* Start RECORDS TO USE *
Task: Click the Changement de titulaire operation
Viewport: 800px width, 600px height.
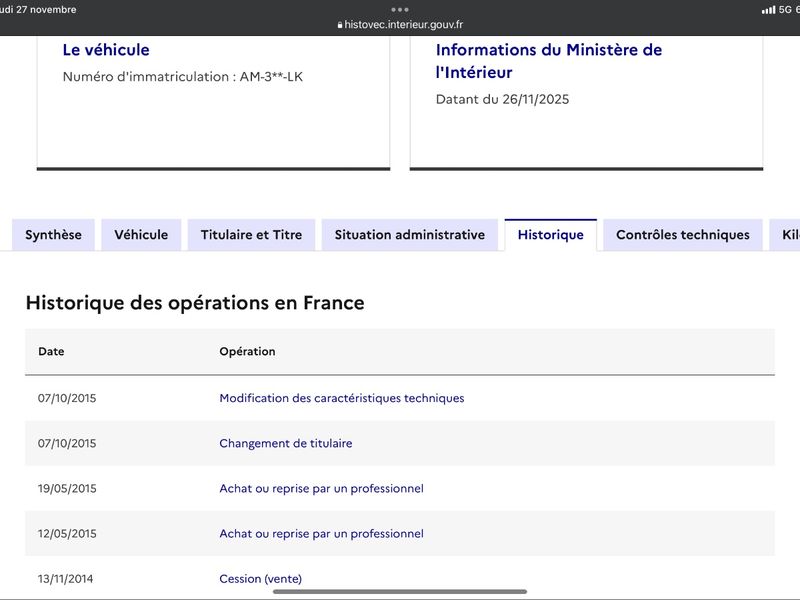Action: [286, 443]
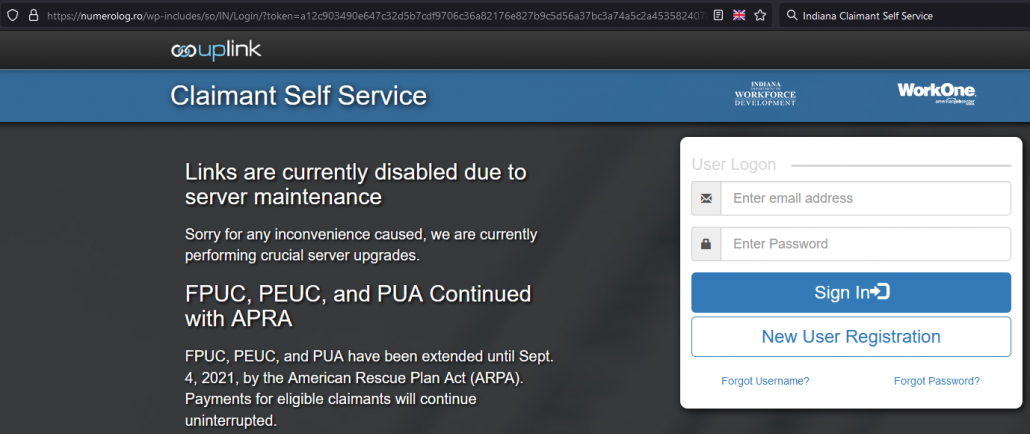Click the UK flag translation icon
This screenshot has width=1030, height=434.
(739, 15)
* End RECORDS TO USE *
WHAT YOU ARE ASKED TO DO:
Can you repeat all of the records above with "operation" replaced by "procedure" and everything else unchanged, leaving the pictures out?

COMPLETED EXERCISE:
Task: Click the Changement de titulaire procedure
Viewport: 800px width, 600px height.
Action: [286, 443]
Click the UK flag translation icon
This screenshot has width=1030, height=434.
(739, 15)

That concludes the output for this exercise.